This picture book companion is a complete supplemental resource for the book Edward the Emu by Sheena Knowles.

With 36 print-and-go reading activities to choose from, this resource is ideal for customizing learning to your student's specific needs and academic abilities. Students will investigate characters, identify story elements, determine the theme, sequence story events, compare & contrast, make predictions, inferences, & connections, answer questions that require them to think beyond the text, conduct research on emus, and much more!

Students will love the engaging and fun activities, and you will appreciate the time saved hunting for high-level resources to teach reading concepts that students frequently struggle with. The activities provided are designed to enable students to apply higher-level thinking skills, encourage them to provide text evidence to support their thinking, and challenge them to express their own thoughts and/or perspectives.


⭐️This Resource Includes:⭐️

  • Making Predictions: Before reading the book, students will make predictions about the text.

  • Story Elements: Students fill in the boxes with words & pictures to represent the story elements.

  • Sequencing: Students will retell & illustrate the important parts of the story.

  • Summary: Students complete the Somebody, Wanted, Because, But, So graphic organizer and write a summary of the story.

  • Recalling events in Chronological Order: Students describe and illustrate four major events in the story in chronological order.

Problem requirements
Answer from the Edward the Emu companion description above:
1. How many print-and-go reading activities does the resource offer?
2. Which graphic organizer do students complete for the Summary activity?
3. How many major events do students describe and illustrate when recalling events in chronological order?

Data section
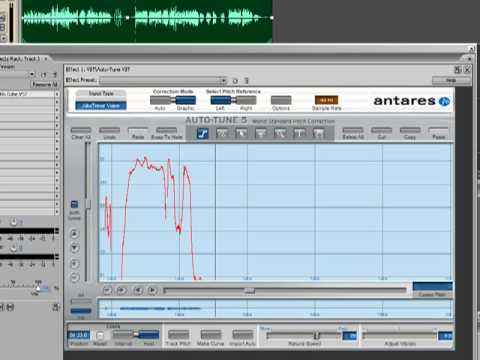This screenshot has width=480, height=360.
Task: Open the Effect Preset dropdown
Action: pos(163,81)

Response below
1. 36
2. The Somebody, Wanted, Because, But, So graphic organizer
3. Four